August 13, 2012 / 13:49 IST
GEPL Capital has come out with its report on energy, base metal and bullions.
Bullions:Gold advanced for the second straight day, tracking gains in equities and commodities, after a report showed U.S. jobless claims unexpectedly declined. The Standard & Poor’s GSCI Spot Index of 24 raw materials climbed as much as 0.8 percent, while the MSCI All-Country World Index of equities rose as much as 0.4 percent after jobless claims fell by 6,000 to 361,000 in the week ended Aug. 4, Labor Department figures showed today. The median forecast of 43 economists surveyed by Bloomberg was an increase to 370,000. Gold futures for December delivery climbed 0.3 percent to settle at $1,620.20 an ounce at 1:48 p.m. on the Comex in New York. Prices climbed 0.2 percent yesterday. Silver futures for September delivery gained 0.1 percent to $28.097 an ounce in New York.

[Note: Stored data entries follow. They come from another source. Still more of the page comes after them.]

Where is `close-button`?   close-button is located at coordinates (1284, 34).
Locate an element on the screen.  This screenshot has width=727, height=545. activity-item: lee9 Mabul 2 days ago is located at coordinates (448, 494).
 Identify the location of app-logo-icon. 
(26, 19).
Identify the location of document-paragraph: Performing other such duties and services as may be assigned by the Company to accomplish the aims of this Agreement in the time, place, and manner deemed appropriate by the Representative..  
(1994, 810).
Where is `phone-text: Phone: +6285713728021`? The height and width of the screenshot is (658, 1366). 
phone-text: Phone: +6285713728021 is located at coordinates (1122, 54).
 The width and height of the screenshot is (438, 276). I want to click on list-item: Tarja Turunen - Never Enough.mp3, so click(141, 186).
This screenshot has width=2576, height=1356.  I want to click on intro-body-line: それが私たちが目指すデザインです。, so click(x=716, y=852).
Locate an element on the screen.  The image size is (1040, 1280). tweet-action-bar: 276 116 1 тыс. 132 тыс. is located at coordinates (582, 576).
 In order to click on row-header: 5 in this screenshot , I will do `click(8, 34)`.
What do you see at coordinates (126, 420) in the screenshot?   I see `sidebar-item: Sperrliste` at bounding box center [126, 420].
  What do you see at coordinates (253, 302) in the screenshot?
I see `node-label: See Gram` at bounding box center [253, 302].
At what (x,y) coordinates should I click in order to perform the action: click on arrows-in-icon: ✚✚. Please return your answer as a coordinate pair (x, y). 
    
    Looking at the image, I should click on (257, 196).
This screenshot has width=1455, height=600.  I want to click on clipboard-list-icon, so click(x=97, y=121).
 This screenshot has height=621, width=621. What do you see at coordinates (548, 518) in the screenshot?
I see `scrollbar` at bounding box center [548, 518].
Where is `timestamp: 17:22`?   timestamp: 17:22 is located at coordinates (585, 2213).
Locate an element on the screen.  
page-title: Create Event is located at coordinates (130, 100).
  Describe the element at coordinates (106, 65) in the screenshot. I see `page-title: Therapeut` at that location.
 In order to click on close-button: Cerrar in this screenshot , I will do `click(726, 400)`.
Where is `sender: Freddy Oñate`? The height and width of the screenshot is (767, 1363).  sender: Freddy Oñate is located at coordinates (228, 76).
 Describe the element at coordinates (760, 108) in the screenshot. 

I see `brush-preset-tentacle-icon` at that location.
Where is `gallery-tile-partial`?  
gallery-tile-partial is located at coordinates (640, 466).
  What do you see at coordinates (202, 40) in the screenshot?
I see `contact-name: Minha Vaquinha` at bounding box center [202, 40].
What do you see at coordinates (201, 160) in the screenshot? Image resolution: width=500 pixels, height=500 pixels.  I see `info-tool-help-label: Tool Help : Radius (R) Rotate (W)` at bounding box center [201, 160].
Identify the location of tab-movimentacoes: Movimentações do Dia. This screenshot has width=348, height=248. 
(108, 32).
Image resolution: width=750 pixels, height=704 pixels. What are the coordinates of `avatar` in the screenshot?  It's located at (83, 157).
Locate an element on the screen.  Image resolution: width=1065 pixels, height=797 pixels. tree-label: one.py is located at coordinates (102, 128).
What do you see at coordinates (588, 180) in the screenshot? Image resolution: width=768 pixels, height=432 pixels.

Base- Metals:Copper fell for the first time in four sessions after weaker-thanforecast German industrial production fueled concern that Europe’s debt crisis is crimping economies and cutting metals demand. Factory output in Germany dropped 0.9 percent in June, government figures showed today. Economists surveyed by Bloomberg News were expecting a decline of 0.8 percent. Europe accounts for about 18 percent of world copper demand, data from Barclays Plc show. Copper futures for September delivery slid 0.6 percent to settle at $3.4215 a pound at 1:08 p.m. on the Comex in New York. Prices gained 4.6 percent in the previous three sessions. On the London Metal Exchange, copper for delivery in three months retreated 0.4 percent to $7,550 a metric ton ($3.43 a pound.) Nickel, zinc and tin also dropped, while aluminum and lead gained in London.
Energy:Oil may rise next week as refineries operate near the highest level in five years and as tension in the Middle East raises concern that supply may be disrupted, a Bloomberg survey showed. Ten of 21 analysts, or 48 percent, forecast crude will advance through Aug. 17. Eight respondents, or 38 percent, predicted that futures will fall and three said there will be little change in prices. Last week, 39 percent of analysts projected an increase and another 39 percent saw a decline. The refinery utilization rate rose to 92.6 percent in the week ended Aug. 3, near the five-year high of 93 percent on July 20, the Energy Department said. Syria’s former Prime Minister Riad Hijab, the most senior defector from the administration, arrived in Jordan on Aug. 8 as rebels said government forces began a ground assault against a key Aleppo district. The refinery utilization rate has remained above 91 percent for more than two months. The rate was 90 percent a year earlier. Oil imports climbed 2.6 percent in the week ended Aug. 3 after slumping 13 percent to 8.41 million barrels a day in the previous week, the lowest level since March 16.